Socialist Edek cadres have called on their leader Marinos Sizopoulos to clear the air regarding persistent reports that a company he was tied to had a loan written off, as the issue seeped into the wheeling-and-dealing over the upcoming election of a new House president.
In a statement on Thursday, former Edek MP Giorgos Varnava said Sizopoulos needed to provide specific evidence to dispel rumours that cast both him and the party in a bad light.
“Caesar’s wife must be above suspicion,” Varnava said.
He was commenting on the back of a news report – also published Thursday – by daily Politis concerning a company in which Sizopoulos acted as director and was a shareholder.
This company was in turn a shareholder – along with others – in another corporation which had taken out two loans from a bank.
The second company fell back on its loan repayments, and in 2017 amid threat of litigation it struck a deal with the lender, where the interest on the amount outstanding would be forgiven.
The loan write-off amounted to €956,000.
Sizopoulos and others signed as guarantors in the 2017 loan repayment agreement. At the time of the contract, technically his shares in the first company were owned by his daughters.

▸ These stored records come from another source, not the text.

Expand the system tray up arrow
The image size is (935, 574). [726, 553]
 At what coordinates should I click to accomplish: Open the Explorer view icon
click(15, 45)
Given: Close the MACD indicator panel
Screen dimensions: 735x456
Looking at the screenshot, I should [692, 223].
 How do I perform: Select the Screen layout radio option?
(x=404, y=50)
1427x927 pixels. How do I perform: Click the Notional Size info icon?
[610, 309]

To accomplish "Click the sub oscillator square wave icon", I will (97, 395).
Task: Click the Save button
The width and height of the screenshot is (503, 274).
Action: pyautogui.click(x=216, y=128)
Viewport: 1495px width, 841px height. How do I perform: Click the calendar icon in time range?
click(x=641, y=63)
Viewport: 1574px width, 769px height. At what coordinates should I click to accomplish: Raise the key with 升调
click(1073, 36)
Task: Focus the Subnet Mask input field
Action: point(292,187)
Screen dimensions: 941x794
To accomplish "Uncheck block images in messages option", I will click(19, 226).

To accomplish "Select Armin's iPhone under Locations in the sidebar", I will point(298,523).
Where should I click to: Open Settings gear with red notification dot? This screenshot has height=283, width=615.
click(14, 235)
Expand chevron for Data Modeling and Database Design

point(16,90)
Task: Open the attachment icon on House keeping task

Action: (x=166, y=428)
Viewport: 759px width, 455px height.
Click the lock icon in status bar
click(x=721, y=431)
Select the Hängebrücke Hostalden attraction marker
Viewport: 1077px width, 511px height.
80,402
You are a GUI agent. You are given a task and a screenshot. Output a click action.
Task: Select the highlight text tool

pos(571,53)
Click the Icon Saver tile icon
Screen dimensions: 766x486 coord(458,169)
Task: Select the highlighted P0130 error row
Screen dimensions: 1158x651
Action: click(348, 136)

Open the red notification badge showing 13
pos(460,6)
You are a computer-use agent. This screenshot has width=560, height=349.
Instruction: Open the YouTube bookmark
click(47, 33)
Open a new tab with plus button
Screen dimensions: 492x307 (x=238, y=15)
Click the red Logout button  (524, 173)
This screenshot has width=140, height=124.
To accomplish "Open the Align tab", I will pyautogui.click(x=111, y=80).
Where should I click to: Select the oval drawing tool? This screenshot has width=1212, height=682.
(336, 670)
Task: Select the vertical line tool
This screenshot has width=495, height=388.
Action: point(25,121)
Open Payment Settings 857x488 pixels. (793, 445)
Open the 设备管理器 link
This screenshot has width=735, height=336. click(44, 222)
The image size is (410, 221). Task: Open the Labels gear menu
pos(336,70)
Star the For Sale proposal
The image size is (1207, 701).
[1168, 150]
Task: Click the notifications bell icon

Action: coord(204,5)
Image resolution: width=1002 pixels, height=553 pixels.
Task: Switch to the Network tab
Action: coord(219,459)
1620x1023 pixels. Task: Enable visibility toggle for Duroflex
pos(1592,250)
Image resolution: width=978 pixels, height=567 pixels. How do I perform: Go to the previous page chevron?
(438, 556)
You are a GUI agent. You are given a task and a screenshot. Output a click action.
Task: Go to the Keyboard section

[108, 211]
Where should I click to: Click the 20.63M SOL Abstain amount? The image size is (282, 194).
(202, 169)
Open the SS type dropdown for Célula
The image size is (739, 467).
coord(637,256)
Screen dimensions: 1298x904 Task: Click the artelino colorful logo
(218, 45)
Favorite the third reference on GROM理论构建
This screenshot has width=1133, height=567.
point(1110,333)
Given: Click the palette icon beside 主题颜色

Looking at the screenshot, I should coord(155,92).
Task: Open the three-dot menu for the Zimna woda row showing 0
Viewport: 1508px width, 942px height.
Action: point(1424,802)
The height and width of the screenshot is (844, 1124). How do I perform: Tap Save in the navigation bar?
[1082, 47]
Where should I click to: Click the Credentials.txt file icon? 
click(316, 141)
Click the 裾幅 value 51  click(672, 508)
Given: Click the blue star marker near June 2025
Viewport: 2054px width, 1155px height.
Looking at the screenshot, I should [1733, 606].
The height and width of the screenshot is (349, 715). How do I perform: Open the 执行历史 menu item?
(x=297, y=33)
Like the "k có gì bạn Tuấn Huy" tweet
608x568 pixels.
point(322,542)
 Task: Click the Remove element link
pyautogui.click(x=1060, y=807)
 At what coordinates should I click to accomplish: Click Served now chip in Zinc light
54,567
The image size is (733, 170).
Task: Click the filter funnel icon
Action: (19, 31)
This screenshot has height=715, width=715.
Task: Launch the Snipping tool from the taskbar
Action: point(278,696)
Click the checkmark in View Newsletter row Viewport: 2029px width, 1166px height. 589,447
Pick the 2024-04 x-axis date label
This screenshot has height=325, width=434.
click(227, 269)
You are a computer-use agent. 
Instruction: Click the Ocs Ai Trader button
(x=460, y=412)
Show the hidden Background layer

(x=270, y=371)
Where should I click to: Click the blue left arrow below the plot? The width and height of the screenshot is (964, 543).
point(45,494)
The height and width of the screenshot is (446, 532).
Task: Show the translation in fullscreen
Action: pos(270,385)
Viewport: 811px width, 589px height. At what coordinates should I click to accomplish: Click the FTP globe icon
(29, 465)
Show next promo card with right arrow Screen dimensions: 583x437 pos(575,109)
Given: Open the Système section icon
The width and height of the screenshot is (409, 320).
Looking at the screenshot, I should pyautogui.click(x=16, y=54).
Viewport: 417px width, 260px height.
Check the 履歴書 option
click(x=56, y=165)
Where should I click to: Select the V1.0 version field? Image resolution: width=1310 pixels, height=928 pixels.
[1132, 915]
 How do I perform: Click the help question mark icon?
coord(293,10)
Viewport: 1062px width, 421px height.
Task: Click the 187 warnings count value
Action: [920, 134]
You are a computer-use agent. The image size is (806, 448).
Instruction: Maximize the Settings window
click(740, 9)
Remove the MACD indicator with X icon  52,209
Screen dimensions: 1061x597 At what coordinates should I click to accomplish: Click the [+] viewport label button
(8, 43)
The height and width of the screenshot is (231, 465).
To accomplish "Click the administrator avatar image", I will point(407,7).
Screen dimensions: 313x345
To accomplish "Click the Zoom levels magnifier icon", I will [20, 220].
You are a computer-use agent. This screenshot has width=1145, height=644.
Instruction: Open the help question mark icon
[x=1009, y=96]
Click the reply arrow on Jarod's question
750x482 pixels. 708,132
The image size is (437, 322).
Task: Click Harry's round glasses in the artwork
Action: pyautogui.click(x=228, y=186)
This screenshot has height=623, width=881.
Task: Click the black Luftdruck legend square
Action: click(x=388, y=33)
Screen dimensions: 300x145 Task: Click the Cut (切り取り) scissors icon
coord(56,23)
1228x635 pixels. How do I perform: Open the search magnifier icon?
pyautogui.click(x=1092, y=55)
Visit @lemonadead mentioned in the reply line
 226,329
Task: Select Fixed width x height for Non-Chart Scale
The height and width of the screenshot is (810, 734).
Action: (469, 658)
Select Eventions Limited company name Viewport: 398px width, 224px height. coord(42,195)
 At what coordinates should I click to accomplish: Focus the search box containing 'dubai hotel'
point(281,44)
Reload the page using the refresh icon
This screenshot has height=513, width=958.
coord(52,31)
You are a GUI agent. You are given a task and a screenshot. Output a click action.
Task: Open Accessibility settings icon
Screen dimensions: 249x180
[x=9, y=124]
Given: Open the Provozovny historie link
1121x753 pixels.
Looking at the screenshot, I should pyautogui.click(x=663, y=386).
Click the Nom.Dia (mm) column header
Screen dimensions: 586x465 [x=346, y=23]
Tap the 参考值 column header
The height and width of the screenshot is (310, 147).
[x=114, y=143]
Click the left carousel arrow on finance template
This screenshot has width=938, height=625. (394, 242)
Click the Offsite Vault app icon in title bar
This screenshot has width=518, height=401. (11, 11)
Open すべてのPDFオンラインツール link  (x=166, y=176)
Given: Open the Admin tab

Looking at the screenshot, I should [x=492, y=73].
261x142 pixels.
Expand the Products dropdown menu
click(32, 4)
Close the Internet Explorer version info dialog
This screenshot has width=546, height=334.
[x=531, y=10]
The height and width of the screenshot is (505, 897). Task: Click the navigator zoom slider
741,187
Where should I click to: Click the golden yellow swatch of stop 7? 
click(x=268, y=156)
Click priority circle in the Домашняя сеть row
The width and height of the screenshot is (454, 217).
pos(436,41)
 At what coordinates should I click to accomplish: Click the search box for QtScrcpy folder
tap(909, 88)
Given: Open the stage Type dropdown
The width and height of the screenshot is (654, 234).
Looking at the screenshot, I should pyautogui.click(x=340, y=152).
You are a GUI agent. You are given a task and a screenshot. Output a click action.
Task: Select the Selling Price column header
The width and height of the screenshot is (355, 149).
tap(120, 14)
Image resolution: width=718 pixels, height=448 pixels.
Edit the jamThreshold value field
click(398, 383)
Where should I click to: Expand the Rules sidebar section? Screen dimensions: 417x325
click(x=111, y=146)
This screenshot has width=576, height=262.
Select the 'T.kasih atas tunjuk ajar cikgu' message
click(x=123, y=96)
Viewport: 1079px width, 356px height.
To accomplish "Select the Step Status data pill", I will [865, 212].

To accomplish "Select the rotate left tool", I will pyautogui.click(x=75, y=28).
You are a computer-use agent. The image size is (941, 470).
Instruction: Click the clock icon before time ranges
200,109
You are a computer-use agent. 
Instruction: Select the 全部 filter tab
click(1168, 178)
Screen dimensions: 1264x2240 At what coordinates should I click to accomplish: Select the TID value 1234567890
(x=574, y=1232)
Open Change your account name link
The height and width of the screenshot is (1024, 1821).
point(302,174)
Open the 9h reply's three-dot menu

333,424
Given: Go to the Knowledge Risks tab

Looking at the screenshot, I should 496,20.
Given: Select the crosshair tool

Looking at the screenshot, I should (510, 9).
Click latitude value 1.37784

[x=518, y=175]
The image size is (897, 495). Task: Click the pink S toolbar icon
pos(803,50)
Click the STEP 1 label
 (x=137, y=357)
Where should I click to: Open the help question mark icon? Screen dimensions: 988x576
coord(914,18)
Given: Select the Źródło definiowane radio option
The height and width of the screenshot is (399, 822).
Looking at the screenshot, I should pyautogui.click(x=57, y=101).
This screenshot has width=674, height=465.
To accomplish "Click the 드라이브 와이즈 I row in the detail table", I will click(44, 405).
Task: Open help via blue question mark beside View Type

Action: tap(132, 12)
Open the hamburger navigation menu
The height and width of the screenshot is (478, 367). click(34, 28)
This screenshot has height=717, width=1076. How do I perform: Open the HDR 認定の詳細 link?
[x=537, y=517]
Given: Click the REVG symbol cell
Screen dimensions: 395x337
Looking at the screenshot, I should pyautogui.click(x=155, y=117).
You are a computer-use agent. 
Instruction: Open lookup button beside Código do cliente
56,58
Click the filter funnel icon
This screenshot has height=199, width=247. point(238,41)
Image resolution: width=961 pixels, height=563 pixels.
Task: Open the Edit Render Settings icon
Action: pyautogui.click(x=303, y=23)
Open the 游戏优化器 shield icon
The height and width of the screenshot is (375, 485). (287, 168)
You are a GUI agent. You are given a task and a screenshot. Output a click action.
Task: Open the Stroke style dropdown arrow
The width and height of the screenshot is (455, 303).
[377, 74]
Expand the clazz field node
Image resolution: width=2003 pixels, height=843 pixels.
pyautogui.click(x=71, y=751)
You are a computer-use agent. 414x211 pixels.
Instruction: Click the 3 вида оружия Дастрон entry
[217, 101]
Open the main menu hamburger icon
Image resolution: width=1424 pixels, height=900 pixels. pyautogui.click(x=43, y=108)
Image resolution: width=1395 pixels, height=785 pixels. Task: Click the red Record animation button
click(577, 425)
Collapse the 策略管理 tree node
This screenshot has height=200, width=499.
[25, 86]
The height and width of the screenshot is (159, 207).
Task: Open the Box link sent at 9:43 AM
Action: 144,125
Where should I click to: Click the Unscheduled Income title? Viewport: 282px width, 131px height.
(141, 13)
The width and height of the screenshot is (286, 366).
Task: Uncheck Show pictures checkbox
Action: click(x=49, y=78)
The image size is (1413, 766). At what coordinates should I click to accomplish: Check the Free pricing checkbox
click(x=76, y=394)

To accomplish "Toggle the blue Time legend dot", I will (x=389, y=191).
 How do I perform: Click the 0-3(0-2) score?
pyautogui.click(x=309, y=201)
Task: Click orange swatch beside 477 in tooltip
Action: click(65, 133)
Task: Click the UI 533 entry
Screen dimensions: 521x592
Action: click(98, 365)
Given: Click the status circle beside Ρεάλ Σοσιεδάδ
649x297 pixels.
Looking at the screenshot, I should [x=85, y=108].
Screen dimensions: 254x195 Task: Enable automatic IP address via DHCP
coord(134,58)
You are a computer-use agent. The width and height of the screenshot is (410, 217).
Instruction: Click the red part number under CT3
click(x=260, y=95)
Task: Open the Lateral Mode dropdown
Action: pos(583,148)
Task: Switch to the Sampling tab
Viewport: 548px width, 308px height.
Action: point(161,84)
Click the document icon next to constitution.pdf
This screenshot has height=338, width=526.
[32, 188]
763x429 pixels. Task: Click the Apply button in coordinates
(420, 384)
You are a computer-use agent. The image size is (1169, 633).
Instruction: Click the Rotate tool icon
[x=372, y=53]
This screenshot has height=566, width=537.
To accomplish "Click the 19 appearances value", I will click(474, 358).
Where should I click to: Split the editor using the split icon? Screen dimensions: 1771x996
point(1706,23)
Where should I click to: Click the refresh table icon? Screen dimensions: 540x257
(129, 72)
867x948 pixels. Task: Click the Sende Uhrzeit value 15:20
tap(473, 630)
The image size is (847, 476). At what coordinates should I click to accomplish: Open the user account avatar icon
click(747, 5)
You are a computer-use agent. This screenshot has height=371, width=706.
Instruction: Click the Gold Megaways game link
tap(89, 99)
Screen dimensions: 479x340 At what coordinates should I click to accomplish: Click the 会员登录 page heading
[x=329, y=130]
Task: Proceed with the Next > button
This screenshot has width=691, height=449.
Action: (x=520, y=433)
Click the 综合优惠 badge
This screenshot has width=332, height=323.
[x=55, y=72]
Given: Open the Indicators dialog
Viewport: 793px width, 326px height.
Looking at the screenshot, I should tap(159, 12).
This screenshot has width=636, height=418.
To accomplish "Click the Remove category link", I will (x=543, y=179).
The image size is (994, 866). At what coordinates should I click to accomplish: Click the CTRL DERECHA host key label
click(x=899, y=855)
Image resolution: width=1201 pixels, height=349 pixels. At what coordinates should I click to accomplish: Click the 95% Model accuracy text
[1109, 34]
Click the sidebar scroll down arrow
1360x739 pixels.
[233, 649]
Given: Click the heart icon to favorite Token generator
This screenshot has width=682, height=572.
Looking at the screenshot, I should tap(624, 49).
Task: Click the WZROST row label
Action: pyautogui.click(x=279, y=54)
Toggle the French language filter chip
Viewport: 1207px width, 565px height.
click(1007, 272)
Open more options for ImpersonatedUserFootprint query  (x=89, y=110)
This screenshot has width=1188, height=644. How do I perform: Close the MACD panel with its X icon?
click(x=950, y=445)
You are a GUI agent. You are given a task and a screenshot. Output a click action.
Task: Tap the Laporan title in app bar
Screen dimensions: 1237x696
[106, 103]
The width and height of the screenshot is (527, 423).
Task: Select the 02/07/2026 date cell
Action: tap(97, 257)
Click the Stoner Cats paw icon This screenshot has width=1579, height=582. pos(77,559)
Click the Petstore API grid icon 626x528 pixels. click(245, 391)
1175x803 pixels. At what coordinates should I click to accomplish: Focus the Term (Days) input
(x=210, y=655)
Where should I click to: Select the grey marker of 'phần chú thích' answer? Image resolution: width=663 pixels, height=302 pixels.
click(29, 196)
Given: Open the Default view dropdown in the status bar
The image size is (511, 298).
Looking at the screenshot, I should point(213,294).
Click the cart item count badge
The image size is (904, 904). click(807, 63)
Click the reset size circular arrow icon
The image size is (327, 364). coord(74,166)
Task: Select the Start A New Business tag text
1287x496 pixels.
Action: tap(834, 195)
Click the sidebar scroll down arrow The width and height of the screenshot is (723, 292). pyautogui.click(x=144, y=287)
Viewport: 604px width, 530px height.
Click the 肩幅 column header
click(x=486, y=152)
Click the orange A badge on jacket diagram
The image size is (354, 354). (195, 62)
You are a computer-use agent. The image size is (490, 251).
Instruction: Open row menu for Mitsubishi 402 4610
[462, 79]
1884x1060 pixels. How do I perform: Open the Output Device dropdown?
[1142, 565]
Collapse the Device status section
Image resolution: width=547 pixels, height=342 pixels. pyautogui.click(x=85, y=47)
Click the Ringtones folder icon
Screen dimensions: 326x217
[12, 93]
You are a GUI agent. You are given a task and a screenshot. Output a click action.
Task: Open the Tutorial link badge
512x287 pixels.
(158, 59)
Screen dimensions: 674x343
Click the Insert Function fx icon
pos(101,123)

Moreover, according to Politis, the loan agreement had a confidentiality clause, by which the guarantors or the company committed to not disclosing details of the agreement, nor reproduce or store any copies of this information deemed confidential.
Contacted by the paper for a comment, Sizopoulos said that although he was company director, he did not receive a salary, nor did he take decisions on the corporation’s behalf.
“The loan took place in 2007 and 2009, I became a shareholder in 2009 and left in 2012,” he offered.
“I had no relation, no involvement. The bank demanded this arrangement take place in that manner, I had no reason to refuse. The shareholders decided to agree, I signed on behalf of the company, and that was that.”
Politis also discovered that in Sizopoulos’ income and assets declaration as an MP for the year 2017, he had not mentioned the company in question, even though the form contains a field where MPs state their participation in private businesses.
Addressing this, Sizopoulos said his lawyers advised him at the time he did not need to declare a company in which he was a director if he was not a decision-maker and/or did not receive wages.
Beyond Sizopoulos, the newspaper also revealed that earlier this year Edek’s financial director had issued three cheques from the party’s chequebook to take care of personal business.
Giorgos Koutoukis, the party’s financial director, issued the three cheques – all dated January 13 – to pay for the rent of a company he had a stake in. The company had fallen behind on its rent payments and was being threatened with eviction.
Koutoukis did not deny doing this but attributed it to an error on his part. He claimed that due to his heavy workload at the time, he confused the party’s chequebook with his own.
He said he has since refunded the full amount to the party.
But according to Politis, the ‘error’ explanation leaves a lot to be desired. That’s because Edek’s cheques require two signatures – one by the financial director, the other by another person.
Asked about this point as well, Sizopoulos distanced himself from any shenanigans. As party leader he does not control or supervise party finances, he said.
Meantime the affair – which the media had also reported on in the past – was used by the Greens in lambasting Edek for its alleged poor transparency record.
In remarks, cadres of the Greens said they could never back someone from Edek as House president.
Sizopoulos has been named as a potential candidate for the position.